Iwan didn't know. He ran. Friend or foe, he couldn't tel. He could see Clauwearts... Marcus, Dank, Oryn. He ran! The alleyway was eerie small, two men couldn't pass each other shoulder to shoulder. It turned and twisted like a rabbit's burrow, left, right, right, left again, an open square barely four shoulders wide, straight on again... A stoney bottleneck, it seemed, designed to turn him around until he had no idea where he was.

He rushed, pulling lady Ilene along. Marcus ran past him when the alley allowed it. Dank carried Arwan on his shoulder. They were all running. Gawan cried like there was no end to it. They ran. Arms clashed beyond his sight, noises subdued, bouncing off the walls, and echoing back from the other side. In front of him, behind him. Did someone try and strike at his back? A throwing knife grazed his shoulder, hit a stone wall behind him and fell towards the ground clattering.

'Run he!' he had cried. 'Keep on running!'

All he could do was follow the command he had given. The rest of the entourage had followed his voice. The alley let into the Street of Ships. The gods be praised, the street was empty.

The patrols of sellswords, whom he now knew were guarding the area, were nowhere to be seen. A miracle or providence from the gods?

Iwan shuddered at the thought of running into them.

On his scouting trip through the harbour, a few rotations after, he had seen how soldiers of the Southmark had closed off all of the entryways. The Street of Ships had a small curve in the middle, the alleyway had let them precisely into the middle of that curve. Out of sight, of out harm's way.

Boris was the last of the Clauwaerts to leave the alleyway by the skin of his teeth. He wrestled to clear a hireling trying to grab him, a notched mace slamming on his shield. He braced himself to block the exit.

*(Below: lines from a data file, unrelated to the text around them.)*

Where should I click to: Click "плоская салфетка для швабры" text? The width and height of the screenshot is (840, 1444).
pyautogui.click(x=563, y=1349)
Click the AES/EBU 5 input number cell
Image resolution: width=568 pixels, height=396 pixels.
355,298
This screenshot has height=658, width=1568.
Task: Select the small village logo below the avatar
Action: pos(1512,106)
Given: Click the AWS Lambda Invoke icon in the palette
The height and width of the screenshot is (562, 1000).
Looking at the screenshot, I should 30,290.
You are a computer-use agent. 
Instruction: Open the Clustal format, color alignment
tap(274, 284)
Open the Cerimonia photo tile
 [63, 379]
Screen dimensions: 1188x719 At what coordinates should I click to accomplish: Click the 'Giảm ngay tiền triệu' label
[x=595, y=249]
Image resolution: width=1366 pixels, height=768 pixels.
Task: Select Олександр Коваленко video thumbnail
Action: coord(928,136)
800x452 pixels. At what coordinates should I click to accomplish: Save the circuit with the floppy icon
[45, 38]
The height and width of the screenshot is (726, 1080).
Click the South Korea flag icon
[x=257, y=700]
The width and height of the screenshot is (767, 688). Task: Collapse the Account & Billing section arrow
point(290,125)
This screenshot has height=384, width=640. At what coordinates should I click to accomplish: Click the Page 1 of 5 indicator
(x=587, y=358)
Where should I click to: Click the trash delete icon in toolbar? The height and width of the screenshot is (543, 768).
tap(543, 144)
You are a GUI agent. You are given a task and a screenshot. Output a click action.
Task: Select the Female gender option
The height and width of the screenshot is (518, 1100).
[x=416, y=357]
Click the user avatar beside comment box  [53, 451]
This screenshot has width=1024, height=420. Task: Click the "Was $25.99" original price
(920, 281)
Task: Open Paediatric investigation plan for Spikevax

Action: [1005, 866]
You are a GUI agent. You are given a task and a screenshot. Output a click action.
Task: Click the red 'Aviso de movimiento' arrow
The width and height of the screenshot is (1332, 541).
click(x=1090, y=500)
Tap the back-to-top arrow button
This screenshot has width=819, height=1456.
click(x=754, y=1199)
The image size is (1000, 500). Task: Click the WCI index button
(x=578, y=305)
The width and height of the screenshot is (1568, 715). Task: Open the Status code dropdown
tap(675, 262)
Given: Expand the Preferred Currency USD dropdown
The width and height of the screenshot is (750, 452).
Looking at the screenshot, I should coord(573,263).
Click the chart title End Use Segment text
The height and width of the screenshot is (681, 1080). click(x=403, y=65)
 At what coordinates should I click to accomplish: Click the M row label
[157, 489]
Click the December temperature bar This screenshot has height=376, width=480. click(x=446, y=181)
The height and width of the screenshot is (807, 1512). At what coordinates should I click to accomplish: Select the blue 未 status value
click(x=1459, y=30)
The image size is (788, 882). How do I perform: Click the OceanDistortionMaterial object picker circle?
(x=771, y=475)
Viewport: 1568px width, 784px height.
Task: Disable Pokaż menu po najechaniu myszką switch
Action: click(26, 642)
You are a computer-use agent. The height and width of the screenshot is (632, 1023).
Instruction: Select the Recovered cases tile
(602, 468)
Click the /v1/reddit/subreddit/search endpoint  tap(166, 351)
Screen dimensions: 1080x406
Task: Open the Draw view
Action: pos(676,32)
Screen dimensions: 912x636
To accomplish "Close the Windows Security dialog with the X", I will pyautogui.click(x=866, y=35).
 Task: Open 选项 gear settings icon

An open bascinet stared him in the face, scarred cheeks without a noseguard... Rotting teeth flared at him in a broad grin. Al lashing arm hammered his guard.

Marcus turned around to help, piercing the face with his spear, a true strike, straight through the nose. The sellsword was dead before his head hit the streets.

Three men followed. Iwan shivered as he remembered. A shiver that grabbed him by the throat. Dank and Oryn rushed to help Boris. Their intervention was quick and clean. Two swords stabbed two throat apples. To men fell, a third fled.
Iwan had suppressed the fear that had come over him. It was the first time he had seen the brutal reality of battle up close. A deep breath brought him back to the times of now. The hayloft in the harbour. The lucky spot they had found shelter. The lucky spot where they could catch a breath.

He tried to recognise the survivors, or, at the very least, count their shadows. The darkness of hayloft made it impossible.

'How many were here before I left to scout the area?' Had there been more of us?